Gegeven tekst:
Foto:Dupan

De paling kan 40 procent van de Nederlandse wateren niet bereiken. Dat blijkt uit onderzoek dat Stichting Ravon 24 juni publiceerde. Stuwen, gemalen en sluizen hinderen de paling in de tocht naar zee. Stichting Duurzame Palingsector Nederland (Dupan) is blij met deze extra aandacht voor de knelpunten van de palingmigratie.

De paling is een trekvis. De vis groeit op in zoet water en zwemt daarna terug naar de Sargassozee bij Noord-Amerika om zich daar voort te planten. In Nederland is er voldoende ruimte voor de paling om op te groeien. Volgens Ravon meer dan 200.000 voetbalvelden leefgebied. Alleen kan de paling 40 procent van deze gebieden niet bereiken door hindernissen in de vorm van zo'n 60.000 stuwen, gemalen en sluizen. " Dit is een belangrijke oorzaak voor de marginale palingpopulatie in ons land", aldus Ravon.

Volgens Ravon laat een vispassage in Nederland gemiddeld 75 procent van de paling niet door. "Van de honderd palingen die achtereenvolgens vier vispassages proberen te passeren, komt er slechts één aan op de eindbestemming."

Reactie Dupan: Palingsector blij met extra aandacht voor knelpunten migratie

De redactie van Vismagazine heeft stichting Duurzame Palingsector Nederland (Dupan), die zich al meer dan tien jaar inspant voor een duurzaam herstel en instandhouding van de palingstand in de Nederlandse binnenwateren, gevraagd om op bovenstaand nieuws van Ravon te reageren. Dit is hun reactie bij monde van Norbert Jeronimus:

“Stichting Dupan, de belangenbehartiger van de Nederlandse palingsector, is blij dat er na 11 jaar eindelijk steun komt. Sinds haar oprichting in 2010 vraagt Dupan aan overheden, waterbeheerders én natuurorganisaties de belangrijkste oorzaak van de teruggelopen palingstand aan te pakken en de blokkades in de trekroutes op te lossen.

Regels:
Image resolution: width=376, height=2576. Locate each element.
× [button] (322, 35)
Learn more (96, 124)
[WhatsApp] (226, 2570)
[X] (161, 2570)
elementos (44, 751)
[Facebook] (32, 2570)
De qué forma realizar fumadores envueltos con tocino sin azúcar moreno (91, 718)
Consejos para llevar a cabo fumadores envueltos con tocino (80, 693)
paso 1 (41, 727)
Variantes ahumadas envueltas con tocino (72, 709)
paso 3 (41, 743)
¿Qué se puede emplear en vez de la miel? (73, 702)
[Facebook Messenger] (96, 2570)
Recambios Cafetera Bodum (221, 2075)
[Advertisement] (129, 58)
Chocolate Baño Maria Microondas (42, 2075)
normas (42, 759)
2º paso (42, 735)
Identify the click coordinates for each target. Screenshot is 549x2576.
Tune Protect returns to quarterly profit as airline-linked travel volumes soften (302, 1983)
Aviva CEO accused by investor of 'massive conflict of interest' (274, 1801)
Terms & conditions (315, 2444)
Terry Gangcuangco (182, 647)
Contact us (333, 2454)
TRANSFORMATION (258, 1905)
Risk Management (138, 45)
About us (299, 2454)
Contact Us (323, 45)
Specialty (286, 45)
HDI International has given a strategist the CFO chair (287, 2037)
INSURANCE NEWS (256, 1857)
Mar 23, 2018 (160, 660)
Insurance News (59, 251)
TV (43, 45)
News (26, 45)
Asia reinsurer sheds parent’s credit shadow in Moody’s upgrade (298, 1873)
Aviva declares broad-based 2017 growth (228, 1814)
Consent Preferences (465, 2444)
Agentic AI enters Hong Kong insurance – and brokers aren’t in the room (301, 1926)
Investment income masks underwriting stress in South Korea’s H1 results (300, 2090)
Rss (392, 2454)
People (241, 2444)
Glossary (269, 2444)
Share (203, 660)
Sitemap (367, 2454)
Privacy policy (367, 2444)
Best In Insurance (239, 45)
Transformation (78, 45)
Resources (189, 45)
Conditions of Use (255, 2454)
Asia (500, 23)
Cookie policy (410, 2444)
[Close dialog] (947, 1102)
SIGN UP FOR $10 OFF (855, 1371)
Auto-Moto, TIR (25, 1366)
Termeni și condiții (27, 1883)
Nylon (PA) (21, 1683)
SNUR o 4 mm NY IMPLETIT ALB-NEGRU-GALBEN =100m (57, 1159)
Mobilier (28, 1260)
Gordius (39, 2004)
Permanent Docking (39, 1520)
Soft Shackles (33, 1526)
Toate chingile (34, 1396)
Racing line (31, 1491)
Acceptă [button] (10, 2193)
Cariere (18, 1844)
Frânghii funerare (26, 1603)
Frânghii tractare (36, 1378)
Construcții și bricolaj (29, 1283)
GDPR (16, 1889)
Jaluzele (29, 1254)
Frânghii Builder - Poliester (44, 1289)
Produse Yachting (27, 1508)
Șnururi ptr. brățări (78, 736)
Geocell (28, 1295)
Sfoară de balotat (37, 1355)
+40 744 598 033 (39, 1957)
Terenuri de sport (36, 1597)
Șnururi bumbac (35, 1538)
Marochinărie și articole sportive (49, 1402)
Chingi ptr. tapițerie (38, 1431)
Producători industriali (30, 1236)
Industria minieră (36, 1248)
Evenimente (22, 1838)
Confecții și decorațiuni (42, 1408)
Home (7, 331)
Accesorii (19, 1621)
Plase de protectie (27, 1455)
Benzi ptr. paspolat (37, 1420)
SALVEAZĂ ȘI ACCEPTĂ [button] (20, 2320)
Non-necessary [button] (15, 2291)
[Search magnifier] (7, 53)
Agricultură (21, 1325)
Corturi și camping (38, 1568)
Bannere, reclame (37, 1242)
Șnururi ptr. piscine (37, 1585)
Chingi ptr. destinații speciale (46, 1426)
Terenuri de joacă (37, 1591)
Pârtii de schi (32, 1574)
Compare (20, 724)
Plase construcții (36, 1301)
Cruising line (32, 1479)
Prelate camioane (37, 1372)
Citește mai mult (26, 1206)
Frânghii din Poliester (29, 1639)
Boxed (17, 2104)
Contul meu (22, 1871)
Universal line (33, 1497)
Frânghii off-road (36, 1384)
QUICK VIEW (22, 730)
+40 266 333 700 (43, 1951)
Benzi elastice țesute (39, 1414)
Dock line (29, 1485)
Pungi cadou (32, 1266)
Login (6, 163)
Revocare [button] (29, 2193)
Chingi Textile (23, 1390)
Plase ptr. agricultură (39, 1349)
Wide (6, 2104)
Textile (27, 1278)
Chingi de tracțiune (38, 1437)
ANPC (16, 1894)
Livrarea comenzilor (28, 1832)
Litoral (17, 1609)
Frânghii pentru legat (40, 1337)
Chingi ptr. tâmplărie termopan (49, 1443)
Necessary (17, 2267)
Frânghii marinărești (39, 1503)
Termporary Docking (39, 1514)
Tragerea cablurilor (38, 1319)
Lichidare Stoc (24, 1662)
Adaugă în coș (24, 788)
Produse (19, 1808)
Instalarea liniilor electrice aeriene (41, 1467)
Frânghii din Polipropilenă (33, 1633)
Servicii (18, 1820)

Opdrachten:
- a) Schrijf uit de tekst over de paling het stuk van "Reactie Dupan: Palingsector" tot "op te lossen." woordelijk over.
- b) Geef het vervolg van de tekst over de paling, te beginnen na de laatste zin die er staat.

Antwoorden:
- a)
Reactie Dupan: Palingsector blij met extra aandacht voor knelpunten migratie

De redactie van Vismagazine heeft stichting Duurzame Palingsector Nederland (Dupan), die zich al meer dan tien jaar inspant voor een duurzaam herstel en instandhouding van de palingstand in de Nederlandse binnenwateren, gevraagd om op bovenstaand nieuws van Ravon te reageren. Dit is hun reactie bij monde van Norbert Jeronimus:

“Stichting Dupan, de belangenbehartiger van de Nederlandse palingsector, is blij dat er na 11 jaar eindelijk steun komt. Sinds haar oprichting in 2010 vraagt Dupan aan overheden, waterbeheerders én natuurorganisaties de belangrijkste oorzaak van de teruggelopen palingstand aan te pakken en de blokkades in de trekroutes op te lossen.

- b)
EU Commissie gebiedt lidstaten tot actie

Het probleem van de trekroutes is zeker niet nieuw. Sterker nog, de gehele Europese aalverordening is gestoeld op die problematiek. Ook in Nederland zijn die knelpunten begin vorige eeuw al in kaart gebracht (zie ook het Nederlandse Aalbeheerplan) door het toenmalige Imares (nu Wageningen Marine Research) en als belangrijke oorzaak van de lage palingstand aangeduid. Sinds de invoering van het Europese beleid in 2007, is er echter bar weinig terecht gekomen van het oplossen ervan. Voorjaar 2020, na uitvoerige evaluatie van het Aalbeheerplan eind 2019, stelde de Europese Commissie dat ‘ondanks de opmerkelijke vooruitgang bij het verminderen van de visserijdruk, er meer ambitie nodig is als het gaat om niet-visserijgerelateerde maatregelen’. De commissie doelde daarmee op het oplossen van de knelpunten in de trekroutes.

Erkenning grote aantal knelpunten is goed nieuws

Dat Ravon nu de knelpuntenproblematiek bevestigd ziet met haar eigen onderzoek, is goed nieuws te noemen. De natuurorganisatie schaart in feite achter de visie van Dupan. De aandacht die het probleem hiermee krijgt, stimuleert wellicht de EU, de Nederlandse overheid en de waterbeheerders nu écht werk te maken van het oplossen van die knelpunten. Eigenlijk zoals ze in 2007 hebben afgesproken, in 2009 beloofd hebben en waarvoor ze in 2020 nog even stevig door de commissie op de vingers zijn getikt.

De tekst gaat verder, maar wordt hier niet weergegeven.